We propose a new perspective on family firms' puzzling under-diversification in product spaces: these firms first need to succeed in exploratory innovation so they may diversify into new product markets. We construct a large database of family ownership and patent records of U.S. public firms, and show that family firms produce more exploratory patents than others, a relation that is stronger among under-diversified family firms. In addition, we find that such innovation indeed helps family firms diversify business risks. A causal interpretation of our result is supported by (i) using the property division standard in state-level divorce laws as an instrumental variable and (ii) constructing a propensity score matched sample. This effect is also more pronounced among larger firms, older firms, and firms in industries with faster technology replacement. Our empirical evidence addresses family firms' under-diversification puzzle through the lens of innovation strategies.
1. Introduction
Family firms have played an important role in the global economy.
1 Unlike typical publicly listed firms, risk diversification presents a key consideration for family firms, as retaining control requires controlling families' wealth and attention concentrated in a single firm (e.g.,
Faccio and Lang, 2002;
Shleifer and Vishny, 1992). Moreover, controlling families have a long-horizon perspective (
Kim et al., 2008;
Miller and Le Breton-Miller, 2005), motivating them to pursue diversification when they identify long-term risks and challenges to their current business (
Choo et al., 2009;
Gomez-Mejia et al., 2007,
Gomez-Mejia et al., 2010). Given the importance and practicality of risk diversification, it is puzzling that family firms often remain under-diversified in product spaces (
Anderson and Reeb, 2003;
Feldman et al., 2016;
Gomez-Mejia et al., 2010).
In this paper, we revisit this puzzle by investigating how diversification influences family firms' development of technologies prior to product creation. As technology cycles accelerate and innovation competition intensifies, firms and managers must invest in R&D and innovative activities to survive and thrive in the long run (
Ahuja et al., 2008;
Sundaram et al., 1996). This persistent pressure may compel family firms to more actively pursue new technologies aligning with their long-term perspective (
Gomez-Mejia et al., 2011). We hypothesize that the diversification incentives of controlling families may prompt their firms to particularly favor
exploratory innovation. Exploratory innovation generates new knowledge that is substantively different from a firm's existing expertise through distant searches, radical experimentation, and revolutionary approaches (
March, 1991;
Levinthal and March, 1993). This enables firms to expand into new technological domains and unrelated business fields (
Kim et al., 2024;
Lavie et al., 2010). Consequently, exploratory innovation serves as the
first step for controlling families to diversify their concentrated business risks.

* Aim of the exercise *
According to the passage on family firms above, what groups of firms show a more pronounced effect? List them all.

* Recorded information *

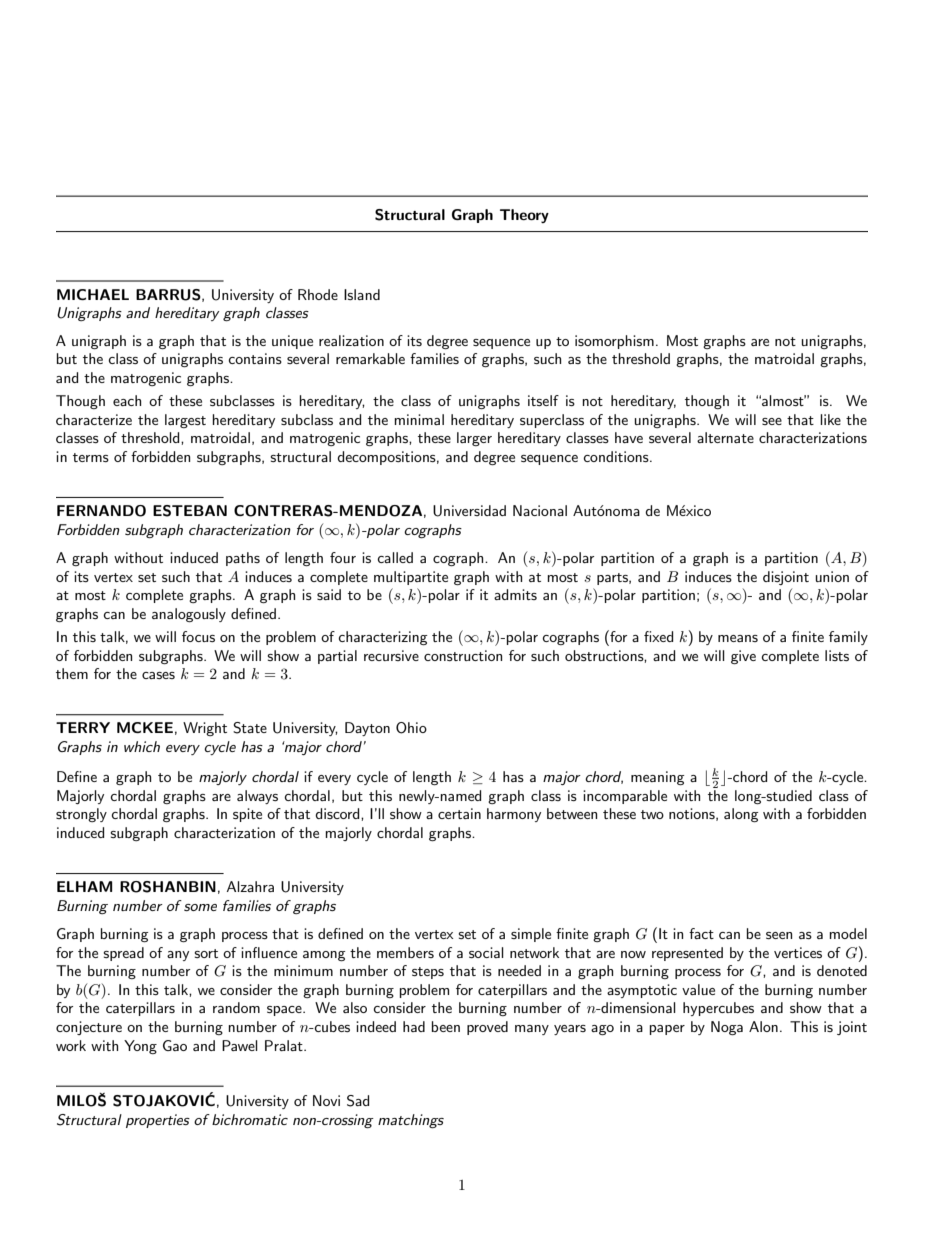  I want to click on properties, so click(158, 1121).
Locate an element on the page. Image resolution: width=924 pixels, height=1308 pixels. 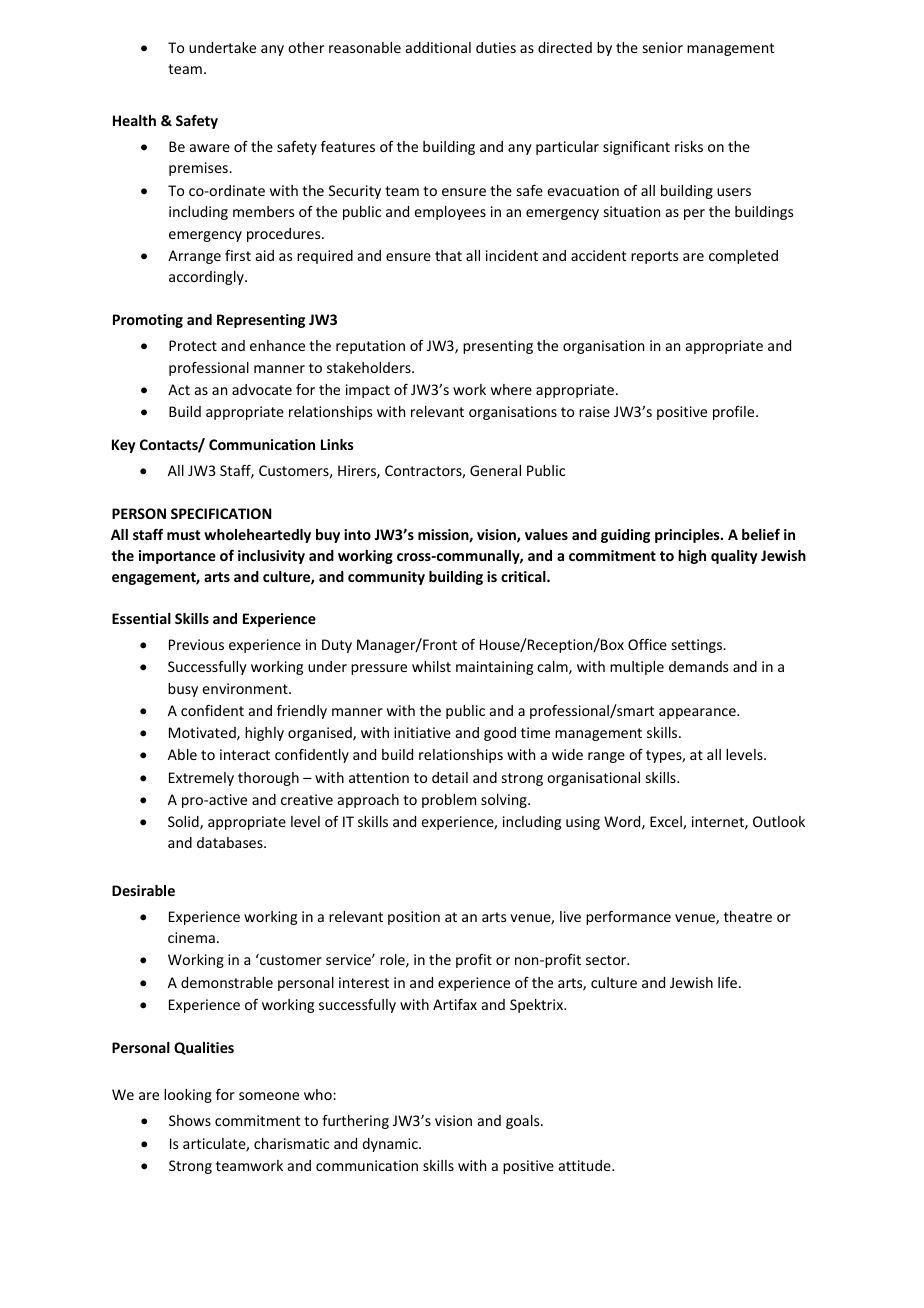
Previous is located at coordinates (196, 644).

--

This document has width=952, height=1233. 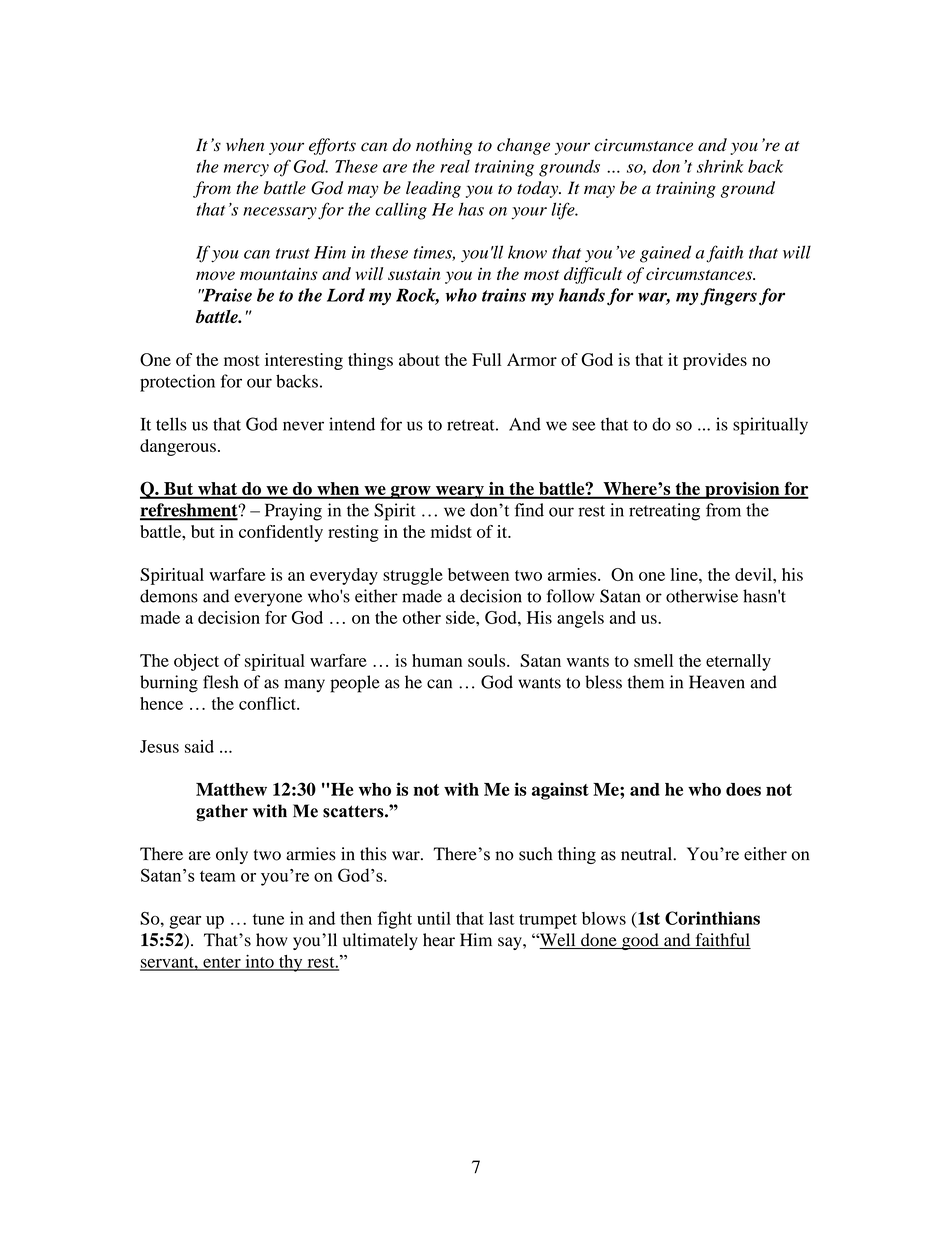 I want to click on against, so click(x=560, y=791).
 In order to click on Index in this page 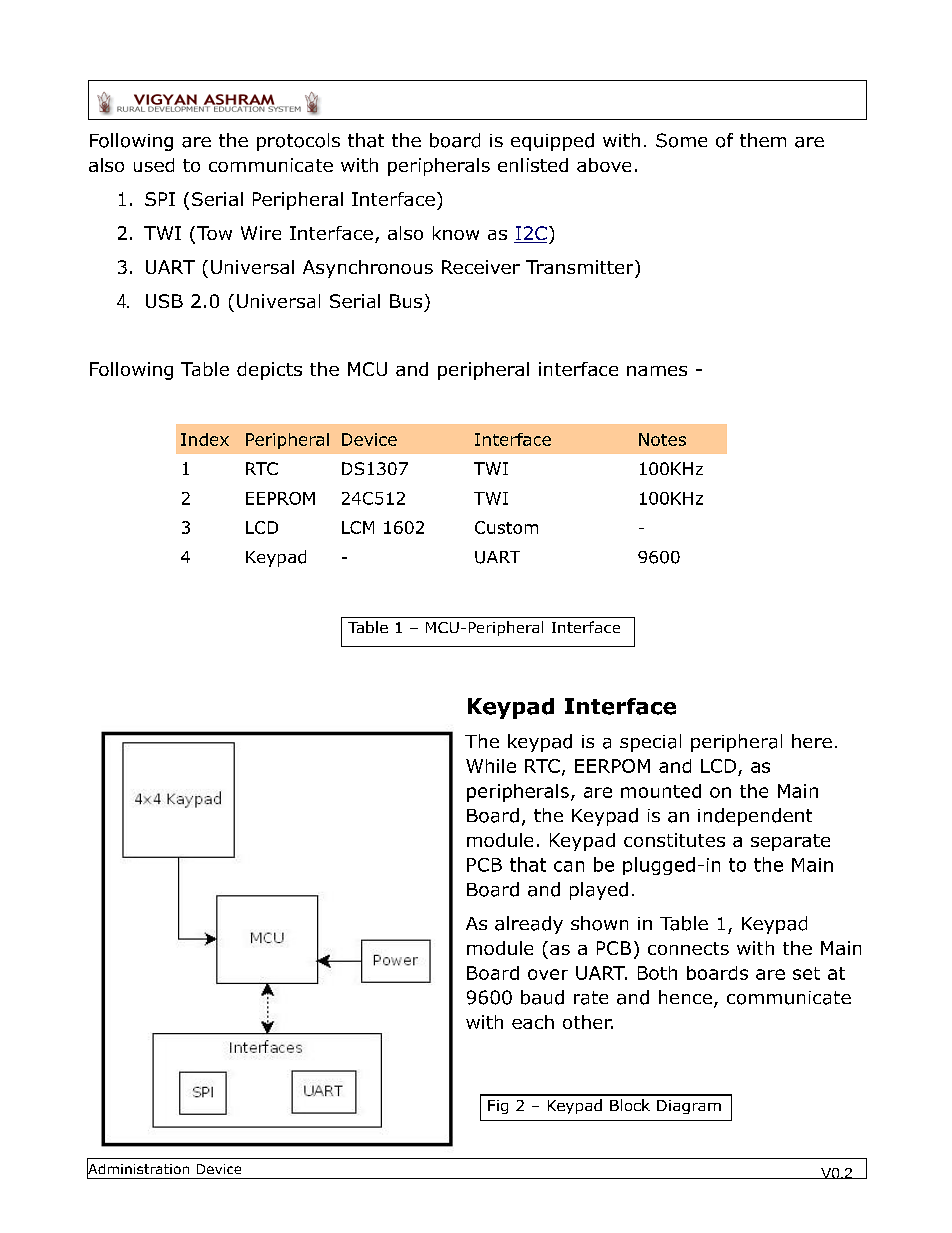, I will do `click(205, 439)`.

* Expected output *
- Larger firms
- Older firms
- Firms in industries with faster technology replacement